Para isso, quero voltar um pouco no tempo para lembrar como nós nos relacionávamos alguns anos atrás. Nossas redes sociais não eram digitais, nós nos encontrávamos com as pessoas mais pessoalmente, em conversas de calçada. E os riscos da sociedade eram diferentes. Eles estavam muito associados a perdas de patrimônio: um bem, a sua casa, algum móvel, eletrodoméstico, dinheiro... E para nos protegermos disso, nós erguíamos os muros das casas, às vezes, tínhamos lá um cachorro de segurança, alarme no carro, evitava andar com dinheiro, evitava andar por lugares pouco seguros... E com isso a gente tentava ter um pouco mais de segurança no nosso dia a dia.
Mas aí o que aconteceu? Em determinado momento da história, as empresas começaram a desenvolver um conceito de gestão de relacionamento com o cliente. Em inglês a sigla é CRM. Numa forma didática, a gente brinca com a sigla e chama de Caderneta de Recados do Mimura.

Mimura era o dono de uma vendinha. E ele começou a anotar as preferências de seus clientes. E ele ligava para avisar quando chegava o produto de preferência de cada cliente. Isso trazia o cliente de volta à venda e ele aproveitada para comprar outros produtos. Em algum momento dos anos 90, houve uma forte informatização desse processo e começou-se a armazenar dados. Afinal, para o Mimura fazer esse levantamento era simples, mas para um supermercado com dez caixas isso já ficava inviável. Então, as empresas começaram a investir muito nesse relacionamento com o cliente, o que aumentou demais a quantidade de dados armazenados.

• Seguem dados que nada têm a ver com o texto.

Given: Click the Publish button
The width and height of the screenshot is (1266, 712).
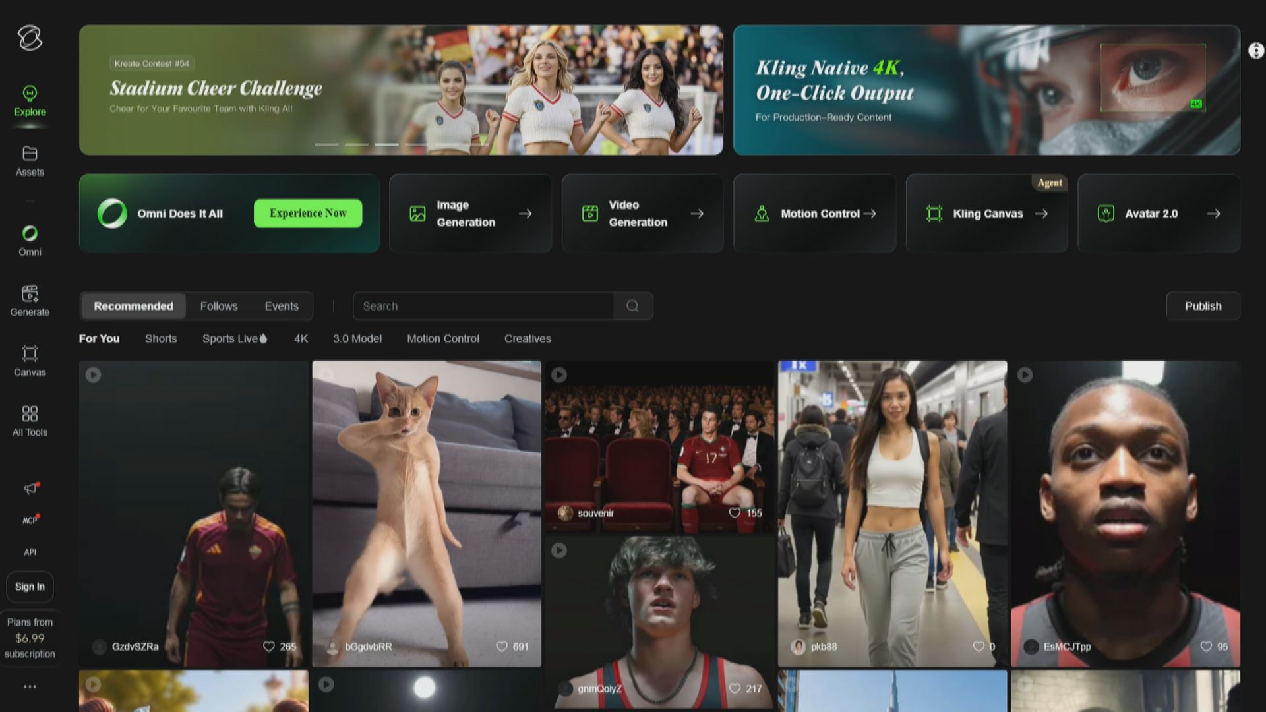Looking at the screenshot, I should click(x=1203, y=306).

Paralelo a isso, surgiram as redes sociais virtuais nas nossas vidas. E são inúmeras. Cada um de nós tem duas, três, quatro, às vezes até cinco redes sociais. E o que aconteceu? O volume de dados aumentou muito. Porque agora nós passamos a ceder nossos dados de forma muito simples. Você vai fazer um cadastro em qualquer rede social, você já informa sua profissão, onde estuda, sua preferência por filmes, músicas... E todos esses dados acabam formando um padrão de comportamento. E nós estamos fornecendo isso abertamente para quem quer que seja. As grandes indústrias de tecnologia, as chamadas Big Techs, começaram a vender isso. E nós nos tornamos um produto.

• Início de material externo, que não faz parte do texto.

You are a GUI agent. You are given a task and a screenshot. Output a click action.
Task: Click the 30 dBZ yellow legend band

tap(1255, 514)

Nós abastecemos essas empresas com todos os nossos dados, livres e abertos, e essas empresas fazem o agrupamento dos nossos dados para vender a outras empresas. Então, nós partimos desde informações primárias de consumo num supermercado ou num mercadinho, mas há vários outros dados com os quais estamos abastecendo essas empresas diariamente.

A sua localização por GPS já identifica um pouco do seu perfil, gerando etiquetas e rótulos para o mercado classificar você. E assim há vários outros agrupamentos de informações. O que você pesquisa na Internet? Quais seus interesses? Quando você conecta seu celular de uma rede wi-fi gratuita essa rede coleta seus dados. Então a pessoa daquele estabelecimento consegue lhe identificar e somar dados sobre você. O próprio governo federal está aumentando muito o nível de informatização (habilitação digital, título de eleitor digital, e-social, que é um projeto enorme, tudo muito interessante, óbvio, mas que serve também para coletar nossos dados), gerando categorizações sobre todos nós.
Mais recentemente, estão implantando um sistema chamado open banking (um Facebook bancário). Hoje, nossos dados bancários ficam só entre nós e o banco. Com esse sistema, a partir de uma autorização, os seus dados vão ser compartilhados para todos os outros bancos que fazem parte dessa rede. O objetivo disso é reduzir os custos dos clientes, com ofertas mais amplas etc. Vai aumentar a concorrência e serão mais dados que estarão públicos. É só mais um entre um milhão de exemplos sobre franqueamento de dados.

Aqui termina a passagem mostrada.